Attorney Robin Greenwald of law firm Weitz and Luxenberg is one of the lead attorneys representing McCombs and dozens of others in a lawsuit against Monsanto. The lawsuit states that none of the plaintiffs knew about a potential link between glyphosate and cancer until well after the IARC report in 2015. The I-TEAM asked Greenwald how they can be so sure Roundup was the cause of Ricky McCombs' cancer, when doctors don't know the cause of the cancer.
"There's a lot of science that shows exposure of roundup caused non-Hodgkin's lymphoma and then you look at other people's risk factors and why the person is sick," Greenwald responded.
DOCUMENT: Lawsuit vs.
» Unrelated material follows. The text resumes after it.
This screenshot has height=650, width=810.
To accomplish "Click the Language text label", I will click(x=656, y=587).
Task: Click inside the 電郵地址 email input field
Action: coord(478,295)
Monsanto
The I-TEAM spoke with toxicology experts at Florida's Poison Control Center to find out just how concerned Roundup users should be.
"I can say when used appropriately the toxicity is pretty minimal," said Dr. Emily Jaynes Winograd. She explained that if Roundup is ingested, it can cause mouth irritation, throat irritation, nausea, or vomiting, and prolonged skin exposure can lead to skin irritation.
Winograd added that animal testing involving Roundup's active ingredient does reveal another potential danger.
"There's data in animals that glyphosate can cause cancer and there's also in vitro data, which means basically in a test tube they've done some tests that suggest a cancer causing possibility, but there is not really strong evidence in humans at this time," Winograd explained.
The I-TEAM reached out to Monsanto for comment about the lawsuit, and the company responded with a statement from Scott Partridge, Monsanto's Vice President of Strategy:
"We empathize with anyone facing cancer. We can also confidently say that glyphosate is not the cause. No regulatory agency in the world considers glyphosate a carcinogen. Still, plaintiffs' attorneys in the United States have been soliciting plaintiffs for potential lawsuits since an ad hoc working group called IARC incorrectly classified glyphosate. These attorneys are attempting to tie the IARC classification to individual cases of cancer, and they have been running advertisements to recruit plaintiffs. These lawsuits have no merit. IARC's classification is inconsistent with the overwhelming consensus of regulatory authorities and other experts around the world, who have assessed all the studies examined by IARC - and many more."
Glyphosate determined to be cancer-causing by California
In March, California's Office of Environmental Health Hazard Assessment determined that glyphosate should be added to the state's list of chemicals that cause cancer under Proposition 65, a state law regarding chemicals that can contaminate the state's drinking water. Monsanto fought the decision in court and lost, although the decision is being appealed.
Glyphosate was officially added to the list on July 7, although the state is still trying to determine what level of exposure should require a warning to be posted.